+++ ENTRIES SHOWN

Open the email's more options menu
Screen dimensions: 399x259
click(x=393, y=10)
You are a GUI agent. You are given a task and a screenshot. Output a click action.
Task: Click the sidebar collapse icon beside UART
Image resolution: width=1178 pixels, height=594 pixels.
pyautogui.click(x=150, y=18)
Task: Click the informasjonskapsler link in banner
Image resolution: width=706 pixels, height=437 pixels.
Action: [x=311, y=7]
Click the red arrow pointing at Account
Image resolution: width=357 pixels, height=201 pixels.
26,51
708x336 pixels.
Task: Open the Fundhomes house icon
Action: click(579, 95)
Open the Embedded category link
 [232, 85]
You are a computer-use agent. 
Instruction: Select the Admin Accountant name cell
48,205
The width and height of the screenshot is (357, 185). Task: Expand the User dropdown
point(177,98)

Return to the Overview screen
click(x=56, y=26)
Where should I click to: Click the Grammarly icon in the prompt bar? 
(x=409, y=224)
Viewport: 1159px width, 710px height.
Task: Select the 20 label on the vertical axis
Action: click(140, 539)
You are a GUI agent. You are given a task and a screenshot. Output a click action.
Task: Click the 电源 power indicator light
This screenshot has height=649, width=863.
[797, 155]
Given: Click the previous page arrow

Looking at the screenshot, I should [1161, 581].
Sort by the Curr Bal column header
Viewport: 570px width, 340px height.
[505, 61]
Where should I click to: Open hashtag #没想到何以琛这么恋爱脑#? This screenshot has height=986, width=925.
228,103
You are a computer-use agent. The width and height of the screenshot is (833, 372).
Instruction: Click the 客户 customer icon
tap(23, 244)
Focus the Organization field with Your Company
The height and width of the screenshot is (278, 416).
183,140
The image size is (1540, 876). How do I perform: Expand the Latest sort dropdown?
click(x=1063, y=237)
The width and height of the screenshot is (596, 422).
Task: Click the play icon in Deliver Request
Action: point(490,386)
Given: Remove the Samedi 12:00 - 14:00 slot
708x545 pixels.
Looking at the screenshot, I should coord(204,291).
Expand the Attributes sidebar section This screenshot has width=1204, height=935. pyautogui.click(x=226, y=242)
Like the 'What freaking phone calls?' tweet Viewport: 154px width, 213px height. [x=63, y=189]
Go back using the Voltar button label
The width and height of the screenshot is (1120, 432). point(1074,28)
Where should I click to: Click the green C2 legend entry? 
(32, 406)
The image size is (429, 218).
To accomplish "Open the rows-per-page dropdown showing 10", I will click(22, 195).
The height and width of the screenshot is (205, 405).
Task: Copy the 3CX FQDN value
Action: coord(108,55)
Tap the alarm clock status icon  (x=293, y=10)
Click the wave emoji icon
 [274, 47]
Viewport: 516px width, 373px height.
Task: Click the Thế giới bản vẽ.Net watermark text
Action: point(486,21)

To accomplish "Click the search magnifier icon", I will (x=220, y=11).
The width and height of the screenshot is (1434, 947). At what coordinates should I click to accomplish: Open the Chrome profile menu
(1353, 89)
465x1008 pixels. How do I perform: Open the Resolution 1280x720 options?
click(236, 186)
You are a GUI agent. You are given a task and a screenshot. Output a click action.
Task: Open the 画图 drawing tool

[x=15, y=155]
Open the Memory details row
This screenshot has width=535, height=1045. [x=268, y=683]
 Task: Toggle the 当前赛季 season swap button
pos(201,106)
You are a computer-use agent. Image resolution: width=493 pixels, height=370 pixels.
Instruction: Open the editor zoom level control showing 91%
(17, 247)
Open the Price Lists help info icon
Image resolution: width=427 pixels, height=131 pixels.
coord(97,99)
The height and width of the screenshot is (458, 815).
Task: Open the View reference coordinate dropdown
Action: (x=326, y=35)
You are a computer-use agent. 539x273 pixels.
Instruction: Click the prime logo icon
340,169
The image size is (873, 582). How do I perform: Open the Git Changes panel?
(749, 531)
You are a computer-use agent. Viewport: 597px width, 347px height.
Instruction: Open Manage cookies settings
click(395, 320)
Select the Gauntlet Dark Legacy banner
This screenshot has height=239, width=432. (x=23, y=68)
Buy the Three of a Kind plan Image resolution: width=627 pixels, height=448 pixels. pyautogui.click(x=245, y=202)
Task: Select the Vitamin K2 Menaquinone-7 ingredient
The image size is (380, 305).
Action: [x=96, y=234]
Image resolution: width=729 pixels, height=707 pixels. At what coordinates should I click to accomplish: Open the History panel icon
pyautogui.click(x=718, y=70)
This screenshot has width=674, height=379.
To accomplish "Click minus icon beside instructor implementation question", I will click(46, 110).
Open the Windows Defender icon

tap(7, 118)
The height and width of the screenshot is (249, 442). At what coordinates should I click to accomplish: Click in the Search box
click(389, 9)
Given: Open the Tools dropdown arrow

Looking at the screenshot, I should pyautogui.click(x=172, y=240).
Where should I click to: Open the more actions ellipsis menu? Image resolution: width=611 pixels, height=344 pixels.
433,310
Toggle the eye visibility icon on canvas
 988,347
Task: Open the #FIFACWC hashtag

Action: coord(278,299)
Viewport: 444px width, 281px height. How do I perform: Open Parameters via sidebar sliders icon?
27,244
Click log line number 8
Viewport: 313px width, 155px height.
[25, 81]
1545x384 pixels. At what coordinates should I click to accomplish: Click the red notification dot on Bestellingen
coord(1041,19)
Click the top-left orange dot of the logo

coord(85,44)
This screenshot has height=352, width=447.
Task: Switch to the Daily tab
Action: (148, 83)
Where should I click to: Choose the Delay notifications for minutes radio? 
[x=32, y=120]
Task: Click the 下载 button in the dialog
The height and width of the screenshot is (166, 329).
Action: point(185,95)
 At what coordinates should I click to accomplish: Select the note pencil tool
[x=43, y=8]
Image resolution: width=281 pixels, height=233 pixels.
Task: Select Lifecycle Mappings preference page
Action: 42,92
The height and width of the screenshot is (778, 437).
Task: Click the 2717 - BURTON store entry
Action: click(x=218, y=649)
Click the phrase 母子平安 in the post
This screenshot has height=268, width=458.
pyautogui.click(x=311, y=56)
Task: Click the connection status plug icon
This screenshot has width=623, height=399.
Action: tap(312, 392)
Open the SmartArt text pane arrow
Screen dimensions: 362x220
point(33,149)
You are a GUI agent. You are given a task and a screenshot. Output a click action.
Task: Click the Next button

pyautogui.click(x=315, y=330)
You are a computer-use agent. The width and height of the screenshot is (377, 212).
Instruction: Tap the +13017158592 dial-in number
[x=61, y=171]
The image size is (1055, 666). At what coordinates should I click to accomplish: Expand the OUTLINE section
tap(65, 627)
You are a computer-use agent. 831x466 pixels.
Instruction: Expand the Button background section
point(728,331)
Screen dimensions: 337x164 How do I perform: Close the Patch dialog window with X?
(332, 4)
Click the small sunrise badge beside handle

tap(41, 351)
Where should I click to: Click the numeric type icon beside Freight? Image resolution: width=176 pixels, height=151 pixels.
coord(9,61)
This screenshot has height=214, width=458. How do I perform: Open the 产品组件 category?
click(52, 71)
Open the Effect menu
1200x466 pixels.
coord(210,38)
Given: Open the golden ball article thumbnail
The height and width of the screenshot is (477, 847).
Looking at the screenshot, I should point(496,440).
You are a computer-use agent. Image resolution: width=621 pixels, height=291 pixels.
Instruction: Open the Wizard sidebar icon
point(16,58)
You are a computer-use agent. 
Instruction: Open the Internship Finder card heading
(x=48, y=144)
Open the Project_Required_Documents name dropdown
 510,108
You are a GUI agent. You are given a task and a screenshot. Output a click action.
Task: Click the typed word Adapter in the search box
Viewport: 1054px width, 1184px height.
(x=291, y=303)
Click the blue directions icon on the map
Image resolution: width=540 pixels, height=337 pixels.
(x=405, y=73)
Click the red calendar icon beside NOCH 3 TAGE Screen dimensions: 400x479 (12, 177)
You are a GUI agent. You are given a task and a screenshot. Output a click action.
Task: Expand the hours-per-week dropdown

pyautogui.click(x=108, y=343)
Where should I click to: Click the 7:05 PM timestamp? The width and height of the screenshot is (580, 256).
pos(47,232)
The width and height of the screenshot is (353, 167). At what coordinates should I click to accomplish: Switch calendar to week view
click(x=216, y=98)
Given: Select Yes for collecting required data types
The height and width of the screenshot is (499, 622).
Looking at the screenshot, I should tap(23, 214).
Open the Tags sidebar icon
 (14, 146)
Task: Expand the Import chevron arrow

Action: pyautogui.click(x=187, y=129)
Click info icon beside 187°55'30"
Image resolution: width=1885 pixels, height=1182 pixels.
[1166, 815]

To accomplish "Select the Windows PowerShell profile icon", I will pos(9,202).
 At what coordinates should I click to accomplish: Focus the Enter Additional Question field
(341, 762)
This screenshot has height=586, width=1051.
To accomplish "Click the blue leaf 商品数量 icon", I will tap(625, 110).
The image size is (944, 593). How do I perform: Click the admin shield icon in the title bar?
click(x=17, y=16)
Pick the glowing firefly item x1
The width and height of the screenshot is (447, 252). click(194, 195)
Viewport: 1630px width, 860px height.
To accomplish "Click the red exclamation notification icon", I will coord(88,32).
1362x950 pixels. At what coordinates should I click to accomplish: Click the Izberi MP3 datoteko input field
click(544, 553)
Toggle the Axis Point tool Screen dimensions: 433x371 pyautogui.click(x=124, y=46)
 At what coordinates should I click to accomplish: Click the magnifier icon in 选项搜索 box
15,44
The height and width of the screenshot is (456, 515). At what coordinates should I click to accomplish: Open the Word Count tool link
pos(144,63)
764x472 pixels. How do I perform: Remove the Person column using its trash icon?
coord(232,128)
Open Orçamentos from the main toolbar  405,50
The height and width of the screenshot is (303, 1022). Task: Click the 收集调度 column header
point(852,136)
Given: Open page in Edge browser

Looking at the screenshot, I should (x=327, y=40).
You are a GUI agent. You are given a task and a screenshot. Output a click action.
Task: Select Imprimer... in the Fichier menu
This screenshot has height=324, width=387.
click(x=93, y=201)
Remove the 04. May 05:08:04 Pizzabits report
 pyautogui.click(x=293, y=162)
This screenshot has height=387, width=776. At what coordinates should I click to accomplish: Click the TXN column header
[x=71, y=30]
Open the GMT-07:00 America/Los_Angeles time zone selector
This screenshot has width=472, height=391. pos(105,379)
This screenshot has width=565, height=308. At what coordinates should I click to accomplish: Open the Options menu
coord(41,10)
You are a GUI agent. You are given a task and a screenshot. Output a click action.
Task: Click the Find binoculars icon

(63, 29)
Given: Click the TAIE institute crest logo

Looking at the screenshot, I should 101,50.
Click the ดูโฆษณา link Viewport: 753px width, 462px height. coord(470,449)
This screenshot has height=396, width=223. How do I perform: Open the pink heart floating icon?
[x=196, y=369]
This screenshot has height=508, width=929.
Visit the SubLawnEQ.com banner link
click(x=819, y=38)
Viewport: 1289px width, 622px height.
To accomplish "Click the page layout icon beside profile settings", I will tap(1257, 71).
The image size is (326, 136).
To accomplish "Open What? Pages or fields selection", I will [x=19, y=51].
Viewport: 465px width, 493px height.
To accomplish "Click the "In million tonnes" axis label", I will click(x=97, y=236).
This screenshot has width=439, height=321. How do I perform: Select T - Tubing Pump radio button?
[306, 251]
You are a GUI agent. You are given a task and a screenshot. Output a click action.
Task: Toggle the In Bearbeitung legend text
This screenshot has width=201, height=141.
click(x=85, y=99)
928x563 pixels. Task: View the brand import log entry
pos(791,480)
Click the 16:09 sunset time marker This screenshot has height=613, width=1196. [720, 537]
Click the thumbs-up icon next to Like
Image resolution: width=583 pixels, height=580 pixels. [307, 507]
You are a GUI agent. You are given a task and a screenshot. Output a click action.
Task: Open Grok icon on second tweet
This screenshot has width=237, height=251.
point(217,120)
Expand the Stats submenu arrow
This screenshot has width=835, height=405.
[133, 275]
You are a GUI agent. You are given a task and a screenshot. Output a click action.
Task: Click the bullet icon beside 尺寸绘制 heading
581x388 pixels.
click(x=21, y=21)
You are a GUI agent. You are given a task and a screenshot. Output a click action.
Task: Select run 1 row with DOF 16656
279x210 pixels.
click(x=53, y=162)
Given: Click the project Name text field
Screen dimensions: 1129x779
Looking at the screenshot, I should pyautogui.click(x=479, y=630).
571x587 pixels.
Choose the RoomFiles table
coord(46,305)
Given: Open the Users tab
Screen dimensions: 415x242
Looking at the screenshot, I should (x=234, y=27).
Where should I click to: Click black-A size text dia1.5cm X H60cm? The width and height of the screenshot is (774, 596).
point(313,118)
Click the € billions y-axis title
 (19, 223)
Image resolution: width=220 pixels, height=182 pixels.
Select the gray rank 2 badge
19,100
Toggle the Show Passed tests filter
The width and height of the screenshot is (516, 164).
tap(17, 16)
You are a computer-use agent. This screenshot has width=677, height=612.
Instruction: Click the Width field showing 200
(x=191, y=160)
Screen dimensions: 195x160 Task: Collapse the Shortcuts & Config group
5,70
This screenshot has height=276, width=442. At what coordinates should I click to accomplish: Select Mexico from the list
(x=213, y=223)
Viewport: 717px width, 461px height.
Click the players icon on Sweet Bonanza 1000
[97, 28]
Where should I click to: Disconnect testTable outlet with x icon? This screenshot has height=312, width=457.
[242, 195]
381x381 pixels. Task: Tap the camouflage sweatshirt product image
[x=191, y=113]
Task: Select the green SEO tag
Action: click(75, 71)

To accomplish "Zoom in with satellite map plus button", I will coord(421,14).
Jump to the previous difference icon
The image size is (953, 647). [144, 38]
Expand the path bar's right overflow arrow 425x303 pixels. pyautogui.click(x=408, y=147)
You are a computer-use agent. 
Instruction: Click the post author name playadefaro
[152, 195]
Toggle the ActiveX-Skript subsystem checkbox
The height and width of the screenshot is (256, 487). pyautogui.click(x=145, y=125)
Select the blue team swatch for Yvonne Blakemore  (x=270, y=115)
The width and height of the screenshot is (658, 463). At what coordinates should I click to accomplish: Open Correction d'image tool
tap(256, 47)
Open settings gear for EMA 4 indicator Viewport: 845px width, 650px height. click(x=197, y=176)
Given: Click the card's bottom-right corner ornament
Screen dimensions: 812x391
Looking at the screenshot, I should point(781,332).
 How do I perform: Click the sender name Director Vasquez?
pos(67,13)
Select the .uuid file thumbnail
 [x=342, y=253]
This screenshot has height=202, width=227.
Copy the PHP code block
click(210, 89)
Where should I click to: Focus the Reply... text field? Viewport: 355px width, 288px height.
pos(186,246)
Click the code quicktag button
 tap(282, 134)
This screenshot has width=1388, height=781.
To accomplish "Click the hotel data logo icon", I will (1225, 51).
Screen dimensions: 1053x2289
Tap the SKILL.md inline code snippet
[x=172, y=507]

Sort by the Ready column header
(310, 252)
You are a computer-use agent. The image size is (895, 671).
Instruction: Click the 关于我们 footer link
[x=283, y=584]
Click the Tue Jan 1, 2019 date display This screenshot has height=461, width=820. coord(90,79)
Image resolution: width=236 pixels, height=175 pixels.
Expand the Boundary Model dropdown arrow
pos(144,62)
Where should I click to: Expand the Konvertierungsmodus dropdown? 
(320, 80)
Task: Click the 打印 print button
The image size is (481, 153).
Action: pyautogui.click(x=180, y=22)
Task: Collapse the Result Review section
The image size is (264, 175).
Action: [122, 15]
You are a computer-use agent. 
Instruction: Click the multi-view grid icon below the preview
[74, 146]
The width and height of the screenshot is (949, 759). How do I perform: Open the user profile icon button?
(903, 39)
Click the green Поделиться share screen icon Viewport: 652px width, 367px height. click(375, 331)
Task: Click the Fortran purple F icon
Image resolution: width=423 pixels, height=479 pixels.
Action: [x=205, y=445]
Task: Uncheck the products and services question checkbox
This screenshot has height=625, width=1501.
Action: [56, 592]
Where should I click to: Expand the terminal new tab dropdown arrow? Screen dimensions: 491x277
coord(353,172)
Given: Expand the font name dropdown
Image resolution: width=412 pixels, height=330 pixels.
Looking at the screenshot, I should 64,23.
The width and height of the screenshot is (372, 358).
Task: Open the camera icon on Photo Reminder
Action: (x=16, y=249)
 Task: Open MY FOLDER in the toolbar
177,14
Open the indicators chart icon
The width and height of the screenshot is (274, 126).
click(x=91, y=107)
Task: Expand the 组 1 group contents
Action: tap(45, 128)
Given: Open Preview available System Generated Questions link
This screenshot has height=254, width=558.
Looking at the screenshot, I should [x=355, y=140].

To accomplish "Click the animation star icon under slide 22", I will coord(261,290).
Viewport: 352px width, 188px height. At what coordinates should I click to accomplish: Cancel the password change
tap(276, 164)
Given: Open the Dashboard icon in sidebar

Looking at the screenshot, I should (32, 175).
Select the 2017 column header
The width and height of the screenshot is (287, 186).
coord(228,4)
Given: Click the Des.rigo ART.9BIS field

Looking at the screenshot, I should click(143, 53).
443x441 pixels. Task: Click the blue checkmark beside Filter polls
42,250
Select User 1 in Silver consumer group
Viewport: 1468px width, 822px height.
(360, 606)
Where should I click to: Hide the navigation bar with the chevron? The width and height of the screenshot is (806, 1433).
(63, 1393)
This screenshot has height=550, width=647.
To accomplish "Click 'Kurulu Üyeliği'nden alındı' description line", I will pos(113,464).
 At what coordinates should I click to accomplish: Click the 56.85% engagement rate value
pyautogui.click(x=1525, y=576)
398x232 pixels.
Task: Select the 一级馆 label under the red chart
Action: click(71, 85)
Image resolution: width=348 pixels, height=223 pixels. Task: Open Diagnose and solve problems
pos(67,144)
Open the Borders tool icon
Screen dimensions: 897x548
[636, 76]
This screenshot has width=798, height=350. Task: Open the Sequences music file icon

++++++

## WHAT THE TASK REQUIRES
For every line in the material above, note whether the word "right" appears, then state the number of lines where it does and nothing else.

## RESULT
2